Problem description –
If an entry holds an image, leave that image out and transcribe everything else exactly.

Material for the task –
_ _ _
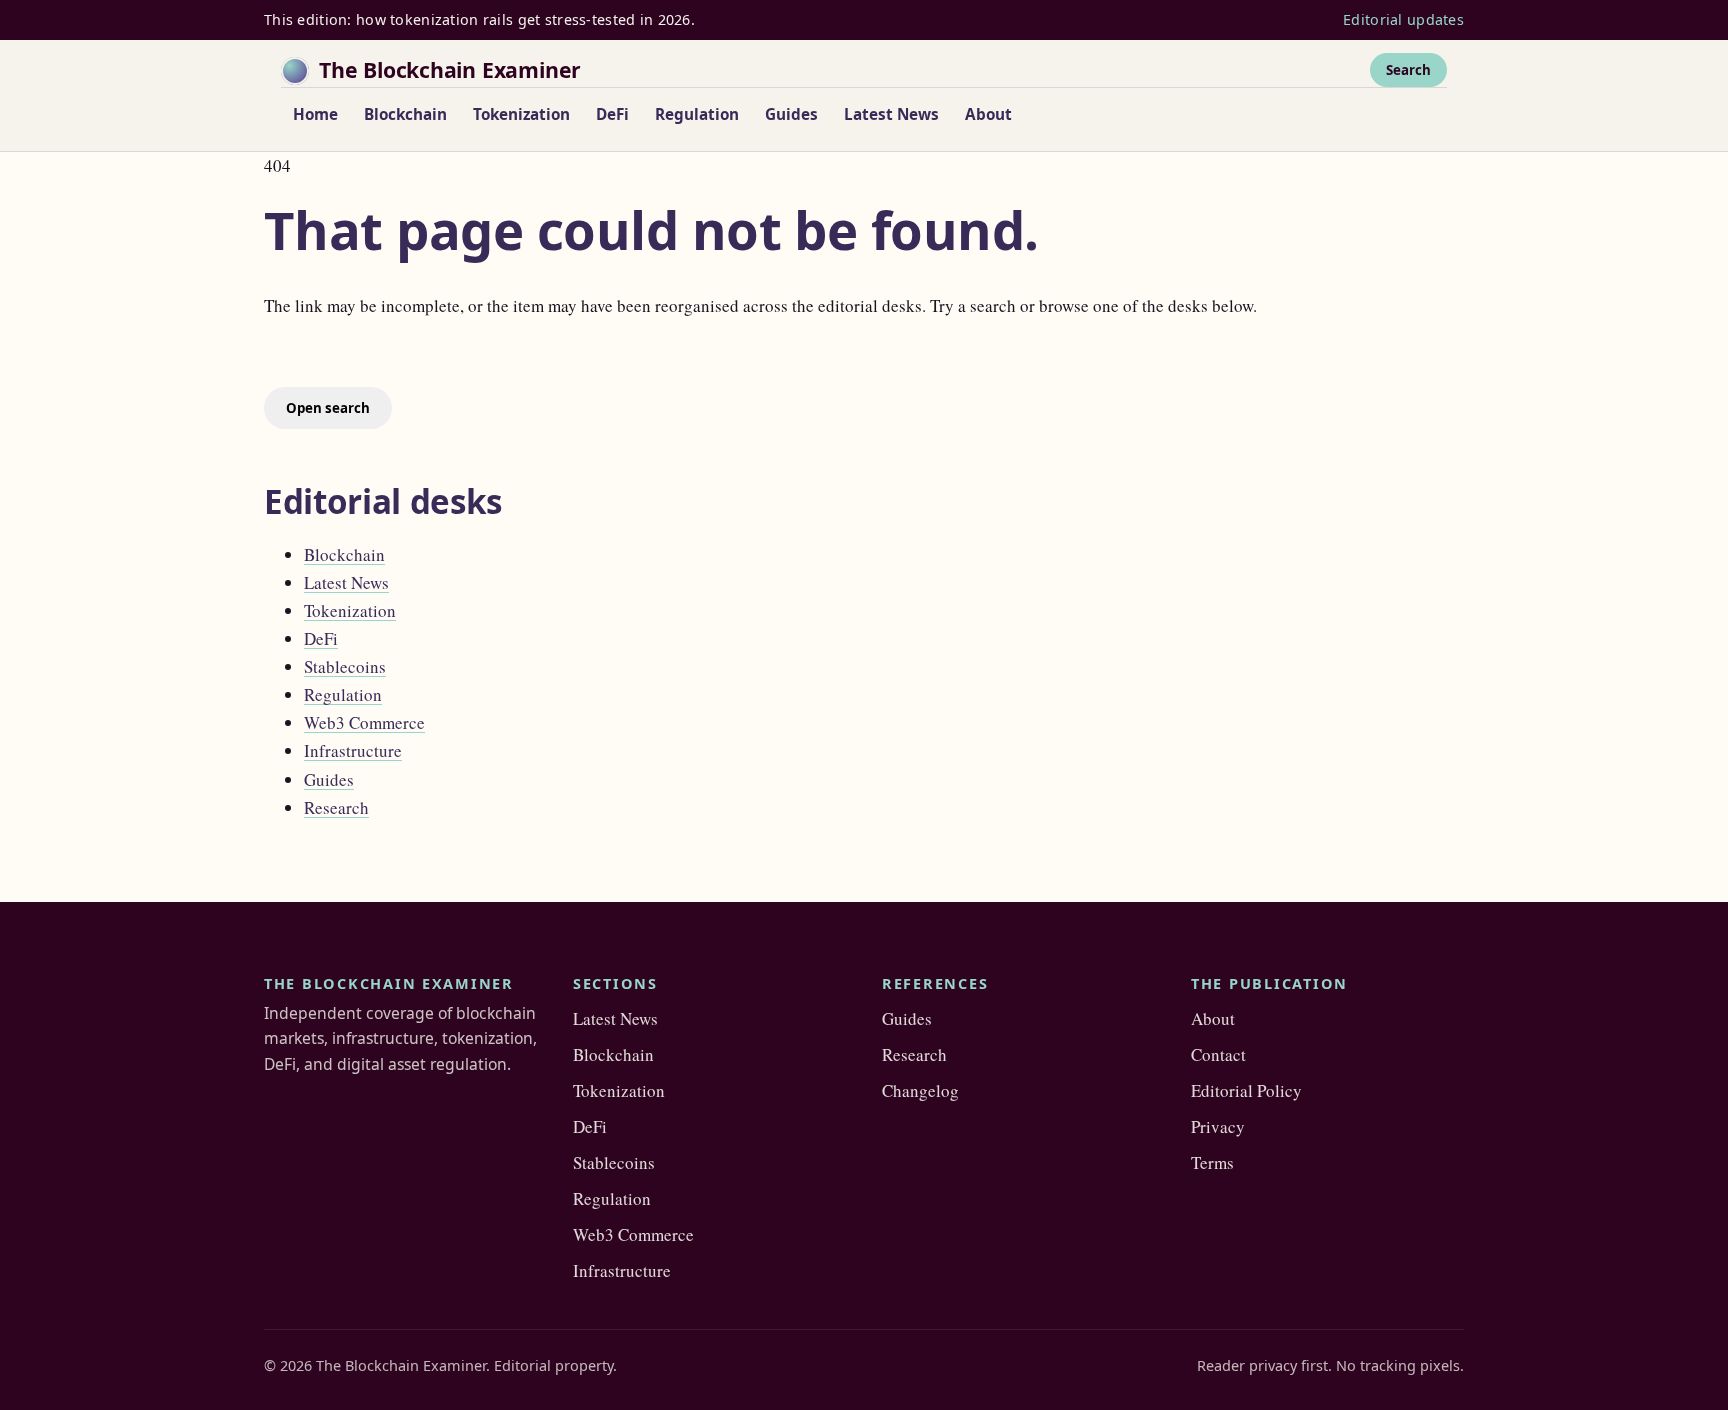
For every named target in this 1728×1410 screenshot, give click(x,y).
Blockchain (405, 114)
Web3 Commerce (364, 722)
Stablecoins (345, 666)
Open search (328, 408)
_ _ _
Output for this exercise –
For every named target in this 1728×1410 screenshot, give click(x,y).
Blockchain (405, 114)
Web3 Commerce (364, 722)
Stablecoins (345, 666)
Open search (328, 408)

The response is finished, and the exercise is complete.